[Passage shown]
Tuesday, July 3, 2012

LINES WRITTEN A GREAT MANY MILES FROM TINTERN ABBEY


The idea behind walking through LA’s downtown adjacent to the SCI Arc building was to look at some interesting post-industrial desolation before it gets gentrified out of all existence.  And in fact it’s probably too late already.  The transformation process is well advanced: factories are being turned into luxury lofts, coffee roasters are springing up like mushrooms.  The area is actually referred to on certain street signs as the Art District, and I like art well enough, but designating an area of the city as “arty” seems somehow incredibly dodgy.


Sure, there’s some spectacularly good street art around, including the piece above, but there is something a little schooled about most of it, not that I necessarily yearn for ugly, unschooled street art.


Be that as it may, between the pockets of gentrification there’s still some pleasant grit and neglect to be found. And not least of the joys of walking around there, was that on most streets there were very few other walkers.  It was perfectly possible to imagine some of the empty streets as pockets of post-apocalyptic abandonment, which is always a pleasure.



The odd thing, or maybe it wasn’t odd at all, was that most of this abandonment looked pretty damn good.  It had a certain enduring noble, it was photogenic, it looked a lot like a movie set.  But then, gosh darn it, came the terrible realization that some of these places actually WERE movie sets.  Of course they hadn’t been built as such, but that’s what they had now become.  In fact the cooler, more elegantly rugged the structure, the more likely it was to have a sign on it saying “Film Site Rental,” with a number to call.



This cast a strange suspicion of inauthenticity over everything.  The railway crossing sign below might have been real - there were certainly active railway lines running through the streets at one time - but didn’t it look just a little too perfectly antique?  Couldn’t it have been manufactured by some Hollywood prop maker?


And below here, a railway siding running to a disused trackside building.  The building was very handsome, a fine, honest bit of workaday industrial architecture.

[Task set]
A. Rewrite the part of the post starting at "Tuesday, July 3, 2012" and ending at "unschooled street art.", replacing "coffee roasters" with "wine bars".
B. In the post, what are some street signs in the area said to call it?
C. List every named place or building mentioned in the post.

[Recorded data]
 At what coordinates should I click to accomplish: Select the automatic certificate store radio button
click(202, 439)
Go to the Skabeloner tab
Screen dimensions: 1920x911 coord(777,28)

[Solutions to each task]
A.
Tuesday, July 3, 2012

LINES WRITTEN A GREAT MANY MILES FROM TINTERN ABBEY


The idea behind walking through LA’s downtown adjacent to the SCI Arc building was to look at some interesting post-industrial desolation before it gets gentrified out of all existence.  And in fact it’s probably too late already.  The transformation process is well advanced: factories are being turned into luxury lofts, wine bars are springing up like mushrooms.  The area is actually referred to on certain street signs as the Art District, and I like art well enough, but designating an area of the city as “arty” seems somehow incredibly dodgy.


Sure, there’s some spectacularly good street art around, including the piece above, but there is something a little schooled about most of it, not that I necessarily yearn for ugly, unschooled street art.

B. The Art District.

C.
Tintern Abbey
LA
SCI Arc building
Art District
Hollywood